::: Belge alıntısı :::

Allah, “Onların etleri ve kanları asla Allah’a ulaşmaz. Fakat O’na sizin takvanız ulaşır” diyerek ‘Allah için kan dökülmesi’ anlayışını reddetmiştir. Pagan dinlerden beri süregelen Allah için kan dökülmesi ve hayvan kesimi olayını durdurmak istemiştir.

Allah’ın istediği şey, İbrahim’in oğlunu boğazlaması olayında da olduğu gibi insanların tam bir teslimiyetle Allah’ın emirlerine uymaları ve iyilik yapmalarıdır. Ancak maalesef ki Kurban Bayramı ve hayvan kesimi geleneği günümüzde de çoğunluğa uyularak devam ettirilmekte; Allah için kurban kesme anlayışı bir farz olarak yeni nesillere aktarılmaktadır.     

Pek tabii ki Müslümanlar, Allah’ın resulü Muhammed’in söz ve uygulamalarına bakmakta ve buna göre dini yaşamlarını sürdürmektedirler. Fakat buradaki en büyük sıkıntı, Allah'ın resulü Muhammed’in yaşantısıyla ilgili rivayetlerin sağlamlığı konusundadır.

:::

* Yapılacak iş
Belge alıntısına göre buradaki en büyük sıkıntı hangi konudadır?

::: Veri satırları :::

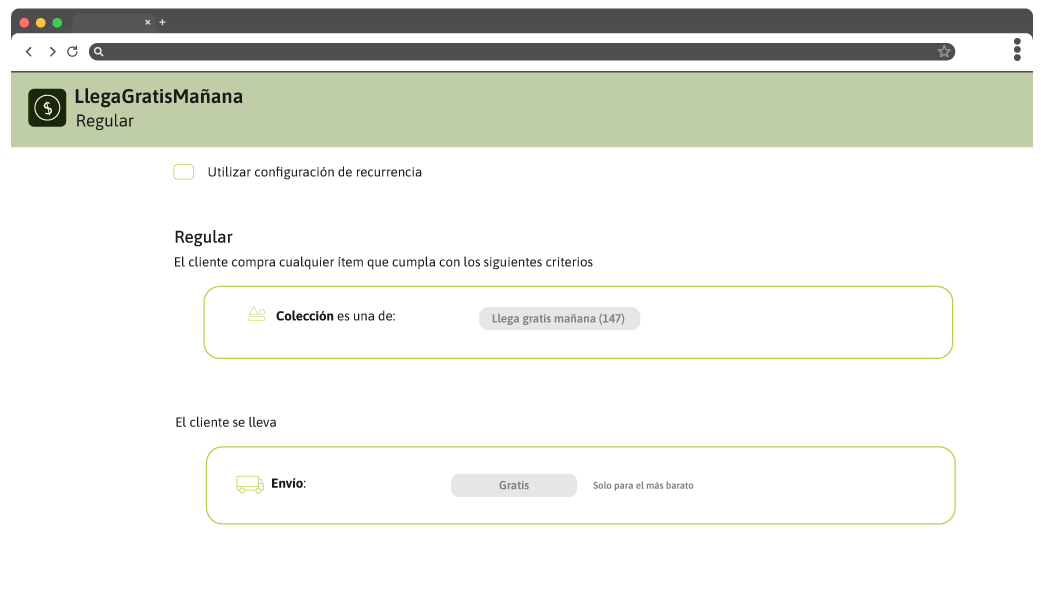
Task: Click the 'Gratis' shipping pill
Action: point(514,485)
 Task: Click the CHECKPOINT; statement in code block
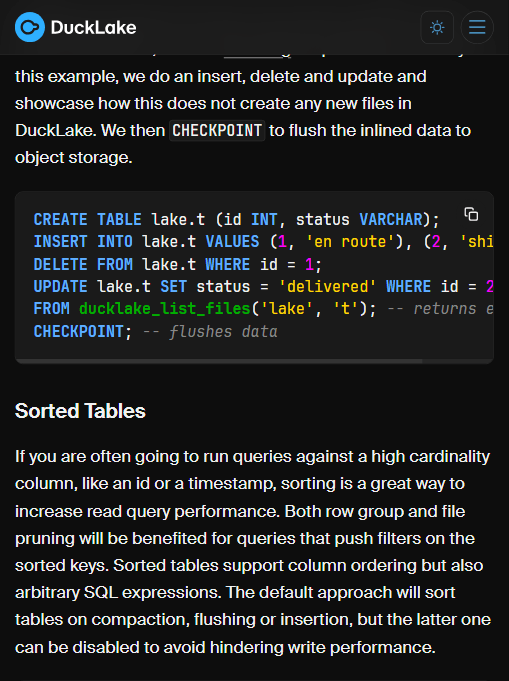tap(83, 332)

:::
::: Veri satırları :::

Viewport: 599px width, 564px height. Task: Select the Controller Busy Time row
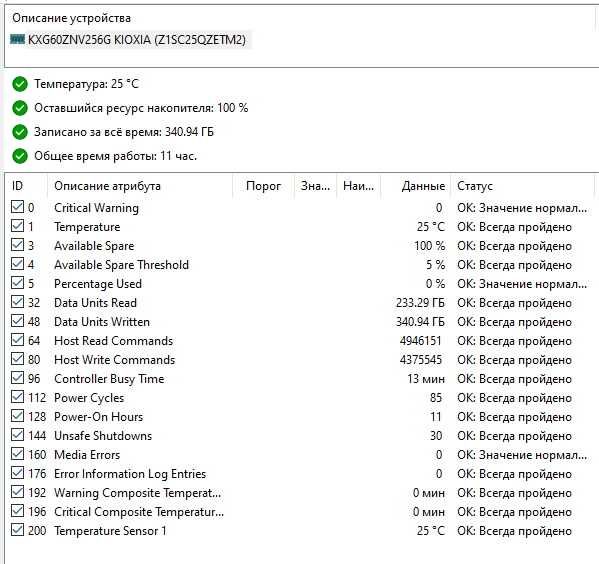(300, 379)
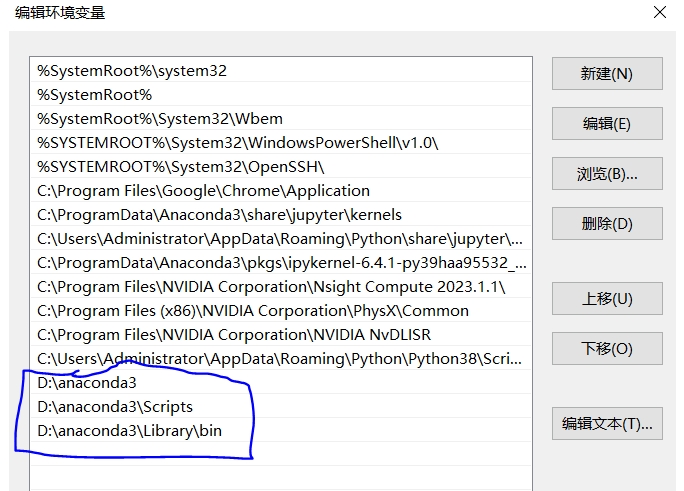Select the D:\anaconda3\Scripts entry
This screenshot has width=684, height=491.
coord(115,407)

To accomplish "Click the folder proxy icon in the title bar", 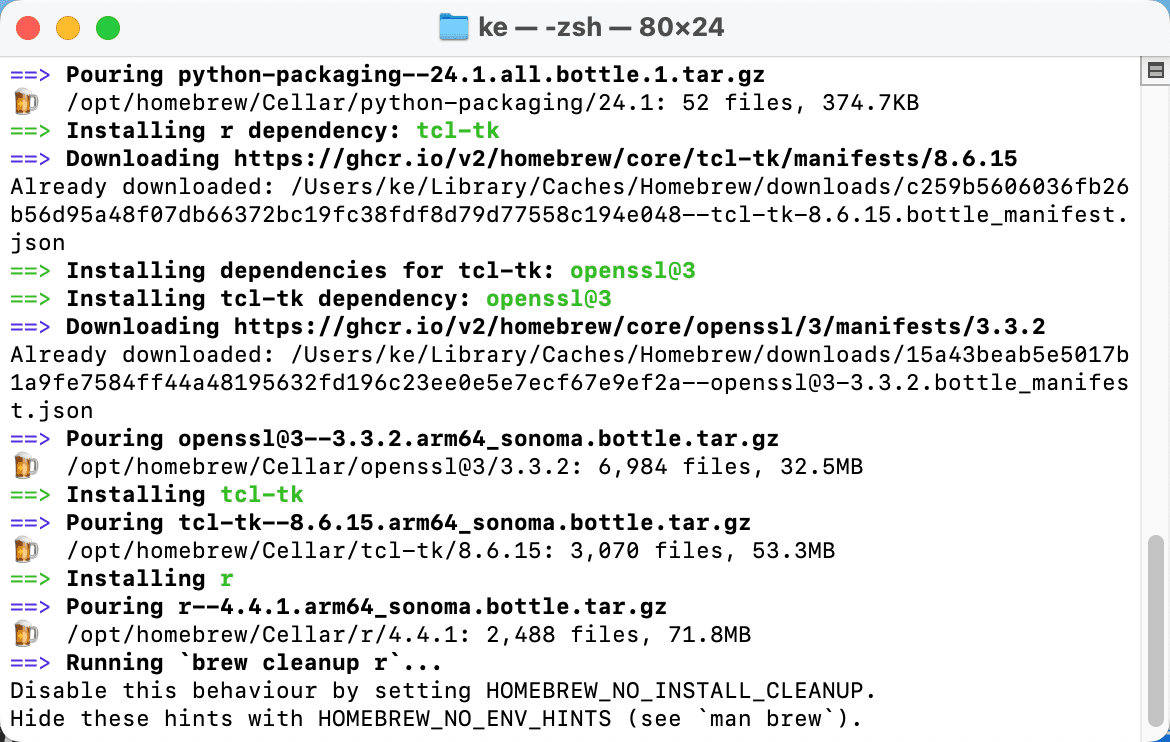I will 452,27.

:::

* Çözüm
Allah'ın resulü Muhammed'in yaşantısıyla ilgili rivayetlerin sağlamlığı konusundadır.